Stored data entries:

┄┄┄┄┄┄┄┄┄┄

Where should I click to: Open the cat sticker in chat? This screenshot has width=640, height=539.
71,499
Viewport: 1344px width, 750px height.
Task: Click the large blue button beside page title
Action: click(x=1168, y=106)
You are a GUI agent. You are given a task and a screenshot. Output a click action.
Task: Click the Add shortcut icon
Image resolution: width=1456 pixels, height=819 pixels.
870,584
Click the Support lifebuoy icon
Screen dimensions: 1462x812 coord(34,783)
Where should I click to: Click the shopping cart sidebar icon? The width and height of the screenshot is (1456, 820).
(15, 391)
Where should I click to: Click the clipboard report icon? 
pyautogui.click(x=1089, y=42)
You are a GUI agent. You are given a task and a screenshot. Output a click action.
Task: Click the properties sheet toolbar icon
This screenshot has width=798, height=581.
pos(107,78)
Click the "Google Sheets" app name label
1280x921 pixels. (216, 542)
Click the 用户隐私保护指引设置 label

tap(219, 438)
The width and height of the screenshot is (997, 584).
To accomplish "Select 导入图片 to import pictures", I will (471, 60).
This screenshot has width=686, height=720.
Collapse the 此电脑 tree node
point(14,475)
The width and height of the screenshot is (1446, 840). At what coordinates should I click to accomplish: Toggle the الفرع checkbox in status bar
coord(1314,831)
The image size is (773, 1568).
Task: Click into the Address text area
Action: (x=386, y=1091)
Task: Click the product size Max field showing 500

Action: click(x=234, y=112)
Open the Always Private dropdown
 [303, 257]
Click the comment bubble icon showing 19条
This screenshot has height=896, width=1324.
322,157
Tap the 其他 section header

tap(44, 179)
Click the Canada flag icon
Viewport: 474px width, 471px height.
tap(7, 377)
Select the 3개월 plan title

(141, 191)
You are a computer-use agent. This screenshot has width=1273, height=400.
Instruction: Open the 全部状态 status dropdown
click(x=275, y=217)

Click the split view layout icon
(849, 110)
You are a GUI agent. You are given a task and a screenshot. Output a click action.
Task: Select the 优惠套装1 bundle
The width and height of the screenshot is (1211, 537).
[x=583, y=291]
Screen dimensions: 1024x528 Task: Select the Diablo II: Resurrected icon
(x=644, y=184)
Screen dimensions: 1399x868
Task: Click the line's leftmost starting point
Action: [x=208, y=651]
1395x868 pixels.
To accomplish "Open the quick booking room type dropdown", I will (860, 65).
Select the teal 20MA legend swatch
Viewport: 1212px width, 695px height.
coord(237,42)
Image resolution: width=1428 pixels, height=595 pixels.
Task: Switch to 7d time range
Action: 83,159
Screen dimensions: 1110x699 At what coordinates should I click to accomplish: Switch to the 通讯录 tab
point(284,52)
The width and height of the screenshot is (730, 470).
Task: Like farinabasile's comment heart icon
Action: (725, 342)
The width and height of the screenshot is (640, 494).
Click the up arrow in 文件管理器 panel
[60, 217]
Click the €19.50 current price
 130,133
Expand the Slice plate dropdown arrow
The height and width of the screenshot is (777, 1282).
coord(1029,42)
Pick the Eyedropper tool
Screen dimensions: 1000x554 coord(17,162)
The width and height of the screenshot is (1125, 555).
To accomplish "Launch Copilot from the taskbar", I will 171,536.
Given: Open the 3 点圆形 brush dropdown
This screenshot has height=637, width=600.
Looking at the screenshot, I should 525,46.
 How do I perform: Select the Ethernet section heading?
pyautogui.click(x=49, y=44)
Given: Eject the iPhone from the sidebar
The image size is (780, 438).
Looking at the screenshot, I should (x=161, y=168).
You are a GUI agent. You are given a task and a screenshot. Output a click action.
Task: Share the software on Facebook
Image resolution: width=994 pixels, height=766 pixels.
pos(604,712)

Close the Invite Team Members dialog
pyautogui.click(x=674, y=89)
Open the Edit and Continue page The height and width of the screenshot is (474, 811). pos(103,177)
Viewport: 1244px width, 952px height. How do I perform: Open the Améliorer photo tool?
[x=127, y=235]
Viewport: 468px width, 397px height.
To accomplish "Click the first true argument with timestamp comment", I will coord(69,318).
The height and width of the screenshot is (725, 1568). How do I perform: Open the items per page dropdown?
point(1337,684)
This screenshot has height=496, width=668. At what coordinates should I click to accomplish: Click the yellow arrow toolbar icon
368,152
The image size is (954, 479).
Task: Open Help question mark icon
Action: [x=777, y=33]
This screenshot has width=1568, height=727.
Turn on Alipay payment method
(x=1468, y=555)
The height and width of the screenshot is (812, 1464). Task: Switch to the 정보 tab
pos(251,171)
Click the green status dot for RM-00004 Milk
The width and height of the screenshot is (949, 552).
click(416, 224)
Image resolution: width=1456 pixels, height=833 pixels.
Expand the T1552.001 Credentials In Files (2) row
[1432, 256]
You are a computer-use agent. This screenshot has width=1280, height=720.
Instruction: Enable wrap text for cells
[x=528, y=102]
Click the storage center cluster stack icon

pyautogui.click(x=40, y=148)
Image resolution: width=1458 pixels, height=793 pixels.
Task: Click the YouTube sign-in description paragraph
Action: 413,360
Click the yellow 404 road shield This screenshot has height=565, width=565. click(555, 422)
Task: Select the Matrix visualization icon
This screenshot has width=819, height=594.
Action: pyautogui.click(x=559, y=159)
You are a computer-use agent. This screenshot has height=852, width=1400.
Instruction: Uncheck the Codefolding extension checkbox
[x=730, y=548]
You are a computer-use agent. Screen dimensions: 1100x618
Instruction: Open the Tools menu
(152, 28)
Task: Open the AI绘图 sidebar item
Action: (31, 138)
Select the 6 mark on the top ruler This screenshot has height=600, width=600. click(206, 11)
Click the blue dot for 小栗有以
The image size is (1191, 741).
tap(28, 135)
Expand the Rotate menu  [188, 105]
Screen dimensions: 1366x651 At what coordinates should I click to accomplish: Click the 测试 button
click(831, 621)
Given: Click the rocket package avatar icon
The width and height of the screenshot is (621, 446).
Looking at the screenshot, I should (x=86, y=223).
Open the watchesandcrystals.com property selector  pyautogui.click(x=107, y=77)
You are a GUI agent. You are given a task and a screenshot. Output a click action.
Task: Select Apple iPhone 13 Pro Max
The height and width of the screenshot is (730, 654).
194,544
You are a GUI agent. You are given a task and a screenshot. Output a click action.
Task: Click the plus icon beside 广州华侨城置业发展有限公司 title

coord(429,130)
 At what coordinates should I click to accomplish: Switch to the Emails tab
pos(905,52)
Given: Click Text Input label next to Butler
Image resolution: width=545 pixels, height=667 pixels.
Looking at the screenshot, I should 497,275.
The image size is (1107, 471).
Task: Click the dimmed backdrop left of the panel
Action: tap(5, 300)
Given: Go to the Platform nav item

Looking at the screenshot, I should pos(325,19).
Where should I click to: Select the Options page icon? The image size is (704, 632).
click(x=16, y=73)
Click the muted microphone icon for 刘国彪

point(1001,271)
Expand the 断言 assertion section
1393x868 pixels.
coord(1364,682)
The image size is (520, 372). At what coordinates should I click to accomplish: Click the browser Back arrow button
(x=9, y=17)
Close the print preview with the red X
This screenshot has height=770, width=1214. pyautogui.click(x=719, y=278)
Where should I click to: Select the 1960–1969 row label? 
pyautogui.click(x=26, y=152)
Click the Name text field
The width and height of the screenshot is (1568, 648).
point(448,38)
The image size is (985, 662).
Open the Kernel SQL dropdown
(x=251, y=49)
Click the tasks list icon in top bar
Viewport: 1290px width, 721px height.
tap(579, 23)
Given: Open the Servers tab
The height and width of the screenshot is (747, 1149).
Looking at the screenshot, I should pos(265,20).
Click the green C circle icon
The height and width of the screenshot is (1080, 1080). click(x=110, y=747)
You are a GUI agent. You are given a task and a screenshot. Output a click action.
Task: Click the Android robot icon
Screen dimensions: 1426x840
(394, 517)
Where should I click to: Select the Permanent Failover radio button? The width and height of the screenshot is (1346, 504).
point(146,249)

┄┄┄┄┄┄┄┄┄┄

Your goal:
Extract every line above that contains the word "computer".

Solution:
You are a computer-use agent. This screenshot has width=1273, height=400.
You are a computer-use agent. This screenshot has width=1280, height=720.
You are a computer-use agent. This screenshot has height=852, width=1400.
You are a computer-use agent. Screen dimensions: 1100x618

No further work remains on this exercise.